Activity Descriptor Identification for Oxygen Reduction on Platinum-Based Bimetallic Nanoparticles: In Situ Observation of the Linear Composition–Strain–Activity Relationship

[Image: see text] Despite recent progress in developing active and durable oxygen reduction catalysts with reduced Pt content, lack of elegant bottom-up synthesis procedures with knowledge over the control of atomic arrangement and morphology of the Pt–alloy catalysts still hinders fuel cell commercialization. To follow a less empirical synthesis path for improved Pt-based catalysts, it is essential to correlate catalytic performance to properties that can be easily controlled and measured experimentally.
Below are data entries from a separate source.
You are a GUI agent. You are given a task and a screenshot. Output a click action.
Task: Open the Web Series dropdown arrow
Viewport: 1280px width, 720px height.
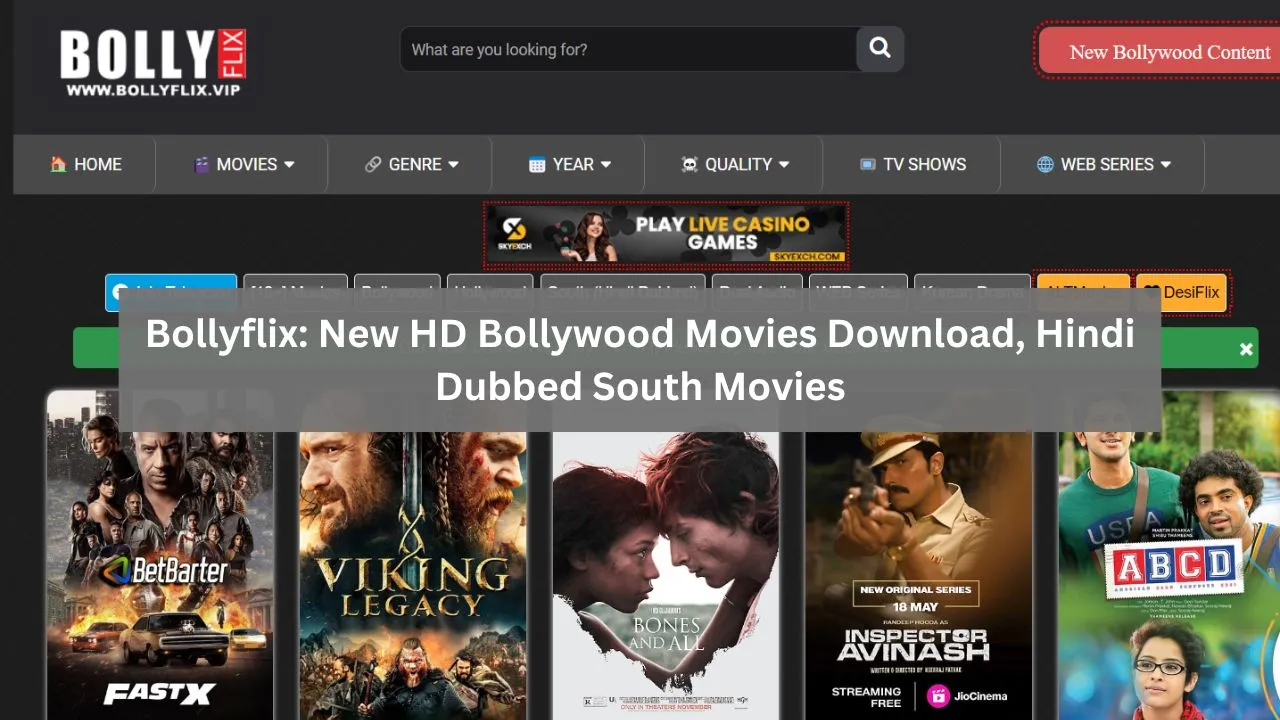pos(1166,164)
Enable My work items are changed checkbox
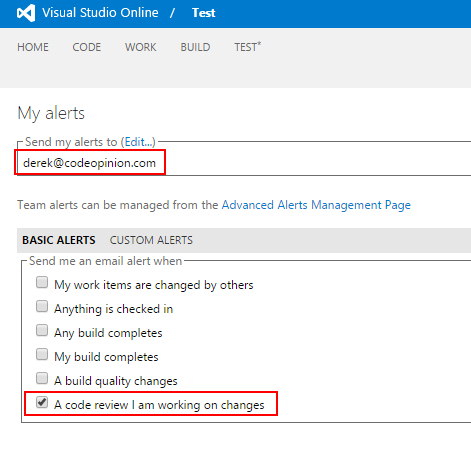 coord(42,282)
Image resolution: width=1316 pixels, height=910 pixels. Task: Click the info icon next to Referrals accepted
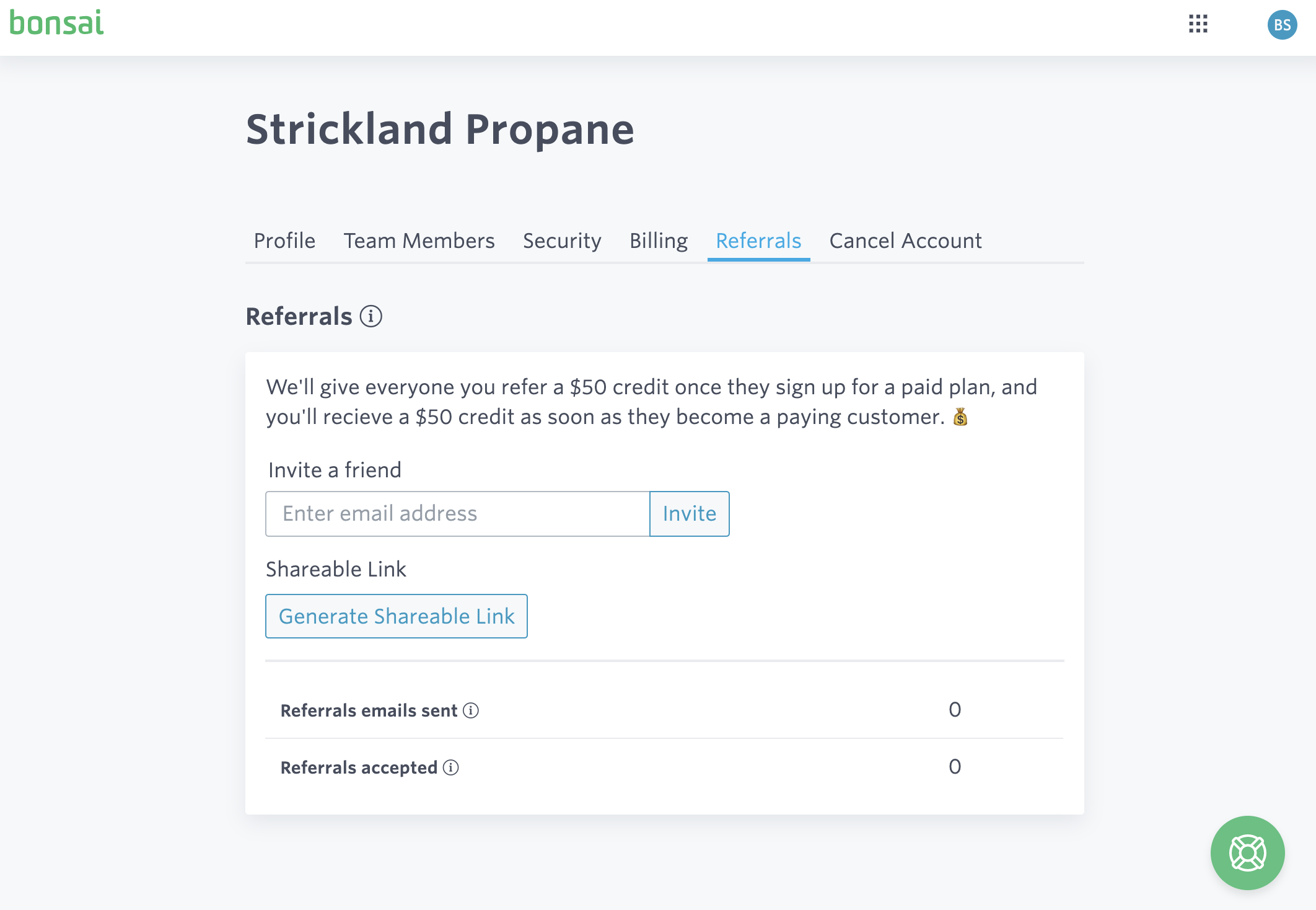pos(451,767)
Herein, using Pt–Co alloy nanoparticles (NPs) with varying atomic composition as an example, we show that the atomic distribution of Pt-based bimetallic NPs under operating conditions is strongly dependent on the initial atomic ratio by employing microscopic and in situ spectroscopic techniques. The Pt(x)Co/C NPs with high Co content possess a Co concentration gradient such that Co is concentrated in the core and gradually depletes in the near-surface region, whereas the Pt(x)Co/C NPs with low Co content possess a relatively uniform distribution of Co with low Co population in the near-surface region. Despite their different atomic structure, the oxygen reduction reaction (ORR) activity of Pt(x)Co/C and Pt/C NPs is linearly related to the bulk average Pt–Pt bond length (R(Pt–Pt)). The R(Pt–Pt) is further shown to contract linearly with the increase in Co/Pt composition. These linear correlations together demonstrate that (i) the improved ORR activity of Pt(x)Co/C NPs over pure Pt NPs originates predominantly from the compressive strain and (ii) the R(Pt–Pt) is a valid strain descriptor that bridges the activity and atomic composition of Pt-based bimetallic NPs.